Magona and Witbooi had been domestic workers once. Both are proud of the domestic work they had done and have proudly moved on.

Magona is a published author of many books. She also is a recognised actor, has earned a Master’s Degree in Social Work and has received an Honorary Doctorate from Hartwick College in the USA.

Witbooi is the general secretary of the South African Domestic Service and Allied Workers Union (SADSAWU) and she serves as the first president of the International Domestic Workers Federation (IDWF). Witbooi has had a hand in the publication of Domestic Workers of World Unite: A Global Movement for Dignity and Human Rights by Jennifer N. Fish (NYU Press). The book aims to help readers to better understand the global domestic-workers movement.

Jansen used to hold the chair of Afrikaans literature at the University of Amsterdam. For her inaugural lecture she researched the life of Krotoa, the woman who was a domestic worker in the Van Riebeeck household in the founding years of the Cape. Krotoa also acted as an interpreter for the Dutch East Indian Company. While working on Krotoa’s history, Jansen realised that domestic workers to this day act as interpreters between the moneyed classes and the working classes. That was how this book was born.

Sharing the stage with Magona and Witbooi meant politicising the event. It was not a mere book launch, much rather it became a discussion of how best employers could help their domestic to improve her own life?

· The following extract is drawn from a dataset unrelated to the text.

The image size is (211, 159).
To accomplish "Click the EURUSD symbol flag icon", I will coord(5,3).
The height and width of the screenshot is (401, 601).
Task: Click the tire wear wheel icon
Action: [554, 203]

So often the domestic workers are close to the employers, like family, but they do not have their futures planned and discussed as one would do with family.

Magona and Witbooi agreed that they had dearly loved the families they had worked for, especially the children in their care, but neither could become, or feel like, family in the truest sense of the word.

Jansen shows that domestic-worker relations in South Africa have been shaped by the institution of slavery at the Cape. In the book she examines the representation of domestic workers in a diverse range of literary texts in English and Afrikaans. Authors, from whom she has quoted, include André Brink, J.M Coetzee, Imraan Coovadia, Nadine Gordimer, Elsa Joubert, Antjie Krog, Sindiwe Magona, Kopano Matlwa, Es’kia Mphahlele, Sisonke Msimang, Zukiswa Wanner and Zoë Wicomb.

Like Family is an updated version of the award-winning Afrikaans book Soos familie published in 2015 and the highly-acclaimed 2016 Dutch translation, Bijna familie.

Like family is published by Wits University Press. The ISBN is 9781776143511. Copies are on sale in the Book Lounge and other good bookstores.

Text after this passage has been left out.